Since Hillary Clinton and Donald Trump are two of the most disliked candidates to win their party’s nomination for president, third-party candidates Gary Johnson, Jill Stein and even Evan McMullin showed life in the polls. In the past, there have been other third-party candidates to get nationwide support, but none of them have come close to the success Alabama Governor George Wallace had in 1968. No third-party candidate has won a single electoral vote since he won 46 that year. Wallace still holds the title after the 2016 election.
Wallace ran as a member of the American Independent Party (AIP), which still exists. The party was founded in 1967 and nominated Wallace as its presidential candidate in the 1968 general election. The election came during a tumultuous time for the country, following the assassinations of Robert F. Kennedy and Dr. Martin Luther King, Jr. Kennedy was assassinated during his run for the Democratic presidential nomination.

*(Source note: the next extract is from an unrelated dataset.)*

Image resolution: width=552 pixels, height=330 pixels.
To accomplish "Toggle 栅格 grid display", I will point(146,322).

Wallace was a segregationist and his conservative ideas made Republicans fear that he would split the vote. His policies earned him the support of many Southern states, so he picked up electoral votes from Louisiana, Arkansas, Mississippi, Alabama and Georgia. He also received a single vote from a North Carolina, although the remaining 12 electoral votes for that state went to Richard Nixon.

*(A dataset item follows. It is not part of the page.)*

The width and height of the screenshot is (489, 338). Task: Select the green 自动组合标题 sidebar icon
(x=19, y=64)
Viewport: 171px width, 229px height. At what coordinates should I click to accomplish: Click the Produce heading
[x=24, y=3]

Nixon won the electoral college with 301 votes and won 43.4 percent of the popular vote, defeating Democrat Hubert Humphrey. Wallace received 9.9 million votes, equating to 13.5 percent of the popular vote.
Although no third-party candidate has won a single electoral vote since Wallace, Independent Ross Perot took a bigger chunk of the popular vote in the 1992 election than Wallace did in 1968. In 1992, Perot earned 19.7 million votes, or 18.9 percent of the popular vote. That was the most for any third party candidate since 1912, when former President Theodore Roosevelt ran as a Progressive and won 27.4 percent of the popular vote and 88 electoral votes.

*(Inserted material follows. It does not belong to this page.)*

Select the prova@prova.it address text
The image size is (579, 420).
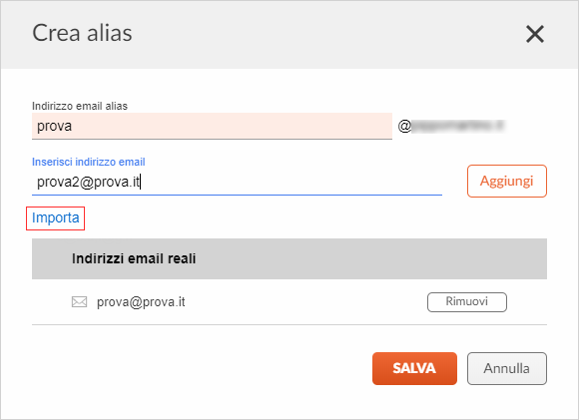(141, 302)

In 2016, Independent Evan McMullin is looking like he could be the first third-party candidate to win a state since Wallace, even though he has less national name-recognition than Johnson or Stein. McMullin has proven popular in Utah, where a recent Deseret News poll has shown that he has more support there than Hillary Clinton and is only 5 points behind Donald Trump. McMullin is on the ballot in 11 states and qualified to be a write-in candidate in 31.
Coincidentally, McMullin’s goal to stop the major party candidates from reaching the necessary 270-electoral vote threshold is the same as Wallace’s goal in 1968. McMullin wants to force the presidency to be voted on by the House of Representatives. Wallace also didn’t think he would win the presidency in the general election, but wanted to win enough support that he would have a say in a House vote.
As stated in the 12th Amendment to the Constitution, only the House has the power to vote on the presidency if there is an electoral college tie or if a candidate fails to earn a majority of the votes. The only time this ever happened was in 1824, when John Quincy Adams was elected over Andrew Jackson.